::: Records for the exercise :::
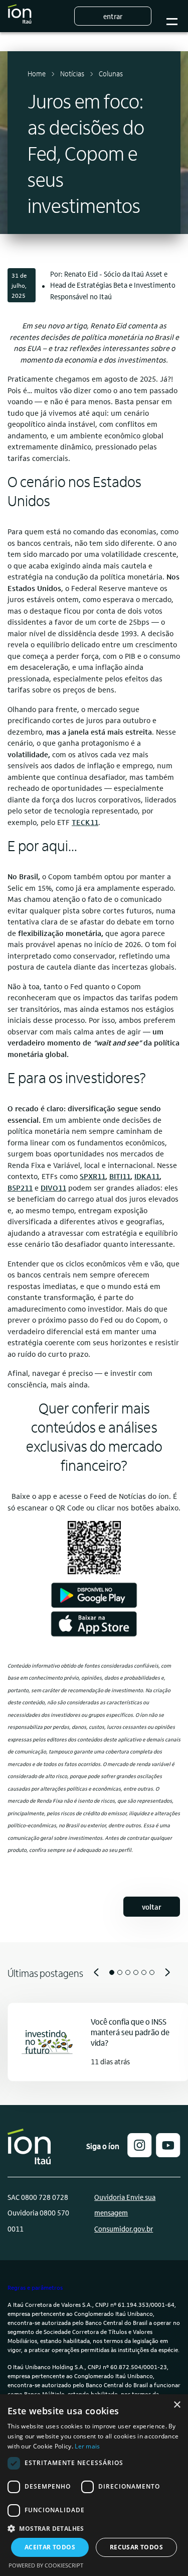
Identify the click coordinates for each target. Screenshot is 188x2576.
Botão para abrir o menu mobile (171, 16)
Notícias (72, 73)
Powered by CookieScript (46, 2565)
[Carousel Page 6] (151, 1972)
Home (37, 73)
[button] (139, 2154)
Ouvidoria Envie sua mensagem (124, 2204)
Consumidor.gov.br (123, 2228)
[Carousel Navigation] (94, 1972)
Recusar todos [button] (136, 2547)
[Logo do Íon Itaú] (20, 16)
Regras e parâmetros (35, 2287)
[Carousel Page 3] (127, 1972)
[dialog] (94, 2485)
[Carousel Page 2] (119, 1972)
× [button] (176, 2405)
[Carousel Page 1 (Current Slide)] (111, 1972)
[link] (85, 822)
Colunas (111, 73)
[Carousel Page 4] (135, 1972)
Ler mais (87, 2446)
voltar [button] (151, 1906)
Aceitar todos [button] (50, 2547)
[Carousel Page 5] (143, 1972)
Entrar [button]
:::
::: Records for the exercise :::
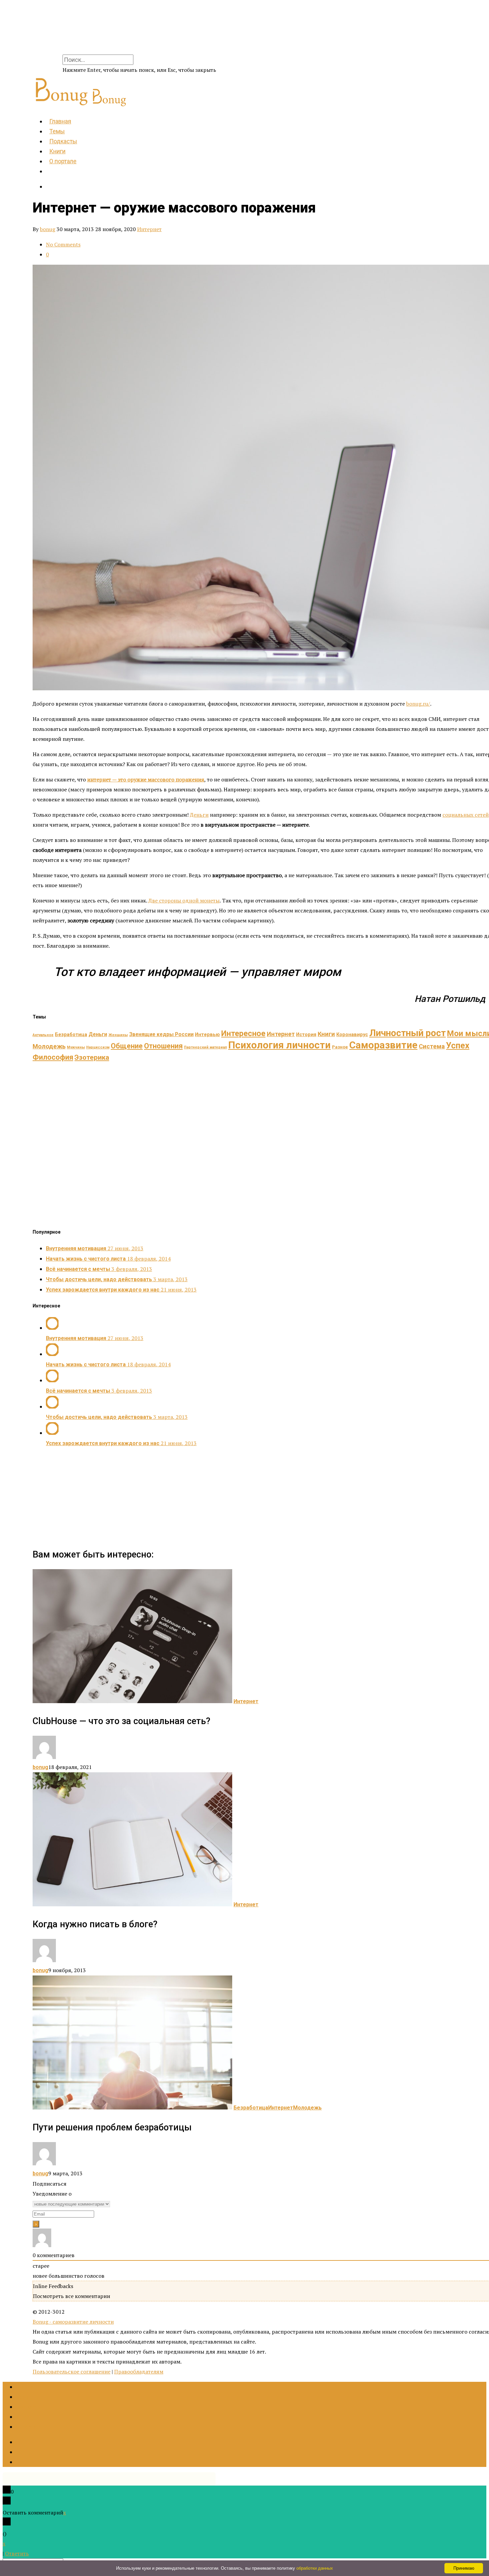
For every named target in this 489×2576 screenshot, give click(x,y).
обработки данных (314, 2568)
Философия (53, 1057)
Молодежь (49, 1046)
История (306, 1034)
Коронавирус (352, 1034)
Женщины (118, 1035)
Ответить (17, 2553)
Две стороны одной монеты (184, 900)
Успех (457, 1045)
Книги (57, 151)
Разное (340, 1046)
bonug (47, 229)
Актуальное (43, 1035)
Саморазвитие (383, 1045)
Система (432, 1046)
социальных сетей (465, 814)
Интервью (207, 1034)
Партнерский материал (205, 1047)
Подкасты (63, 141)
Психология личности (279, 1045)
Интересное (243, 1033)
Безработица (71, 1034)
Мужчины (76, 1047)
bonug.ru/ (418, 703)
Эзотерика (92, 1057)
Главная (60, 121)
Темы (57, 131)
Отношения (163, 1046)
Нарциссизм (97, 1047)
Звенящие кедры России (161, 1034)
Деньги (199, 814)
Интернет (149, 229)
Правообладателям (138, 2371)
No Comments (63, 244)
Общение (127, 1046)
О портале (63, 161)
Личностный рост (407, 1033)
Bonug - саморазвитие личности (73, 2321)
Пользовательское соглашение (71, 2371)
:::
::: Records for the exercise :::
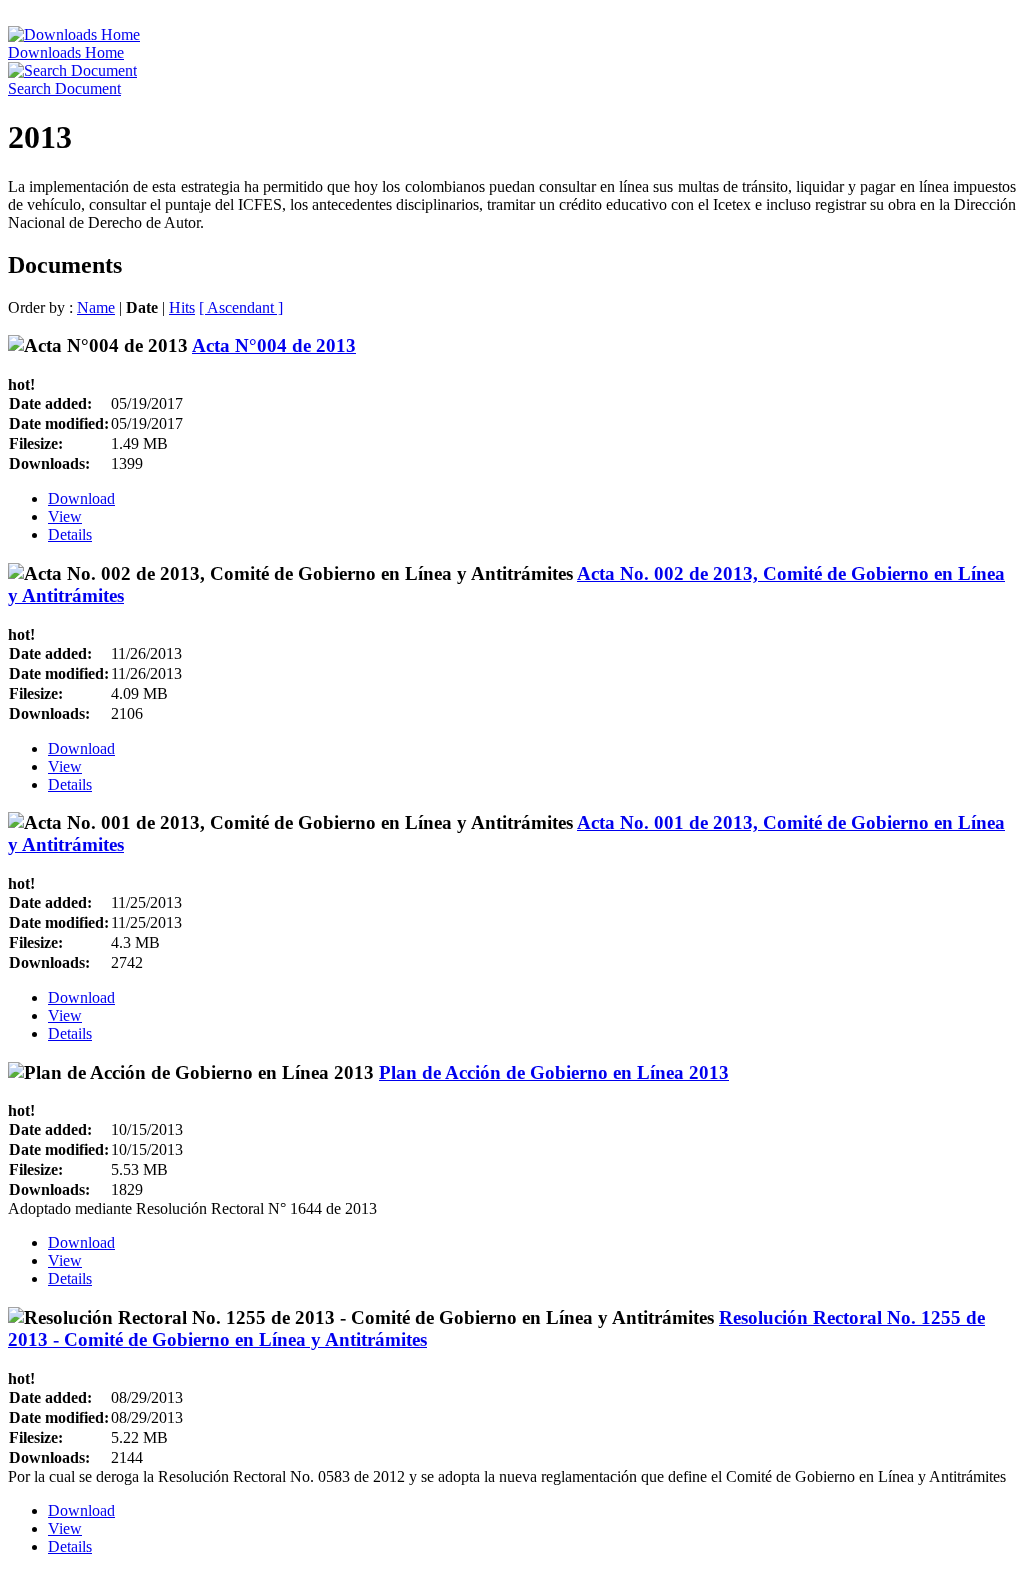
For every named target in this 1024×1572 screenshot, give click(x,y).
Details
:::
> _How to complete this task_:
Copy, exactly and only, the lines above that begin with the one containing "Notícias (72, 73)" and finish with the one containing "[Carousel Page 1 (Current Slide)] (111, 1972)".

> _The completed task_:
Notícias (72, 73)
Powered by CookieScript (46, 2565)
[Carousel Page 6] (151, 1972)
Home (37, 73)
[button] (139, 2154)
Ouvidoria Envie sua mensagem (124, 2204)
Consumidor.gov.br (123, 2228)
[Carousel Navigation] (94, 1972)
Recusar todos [button] (136, 2547)
[Logo do Íon Itaú] (20, 16)
Regras e parâmetros (35, 2287)
[Carousel Page 3] (127, 1972)
[dialog] (94, 2485)
[Carousel Page 2] (119, 1972)
× [button] (176, 2405)
[Carousel Page 1 (Current Slide)] (111, 1972)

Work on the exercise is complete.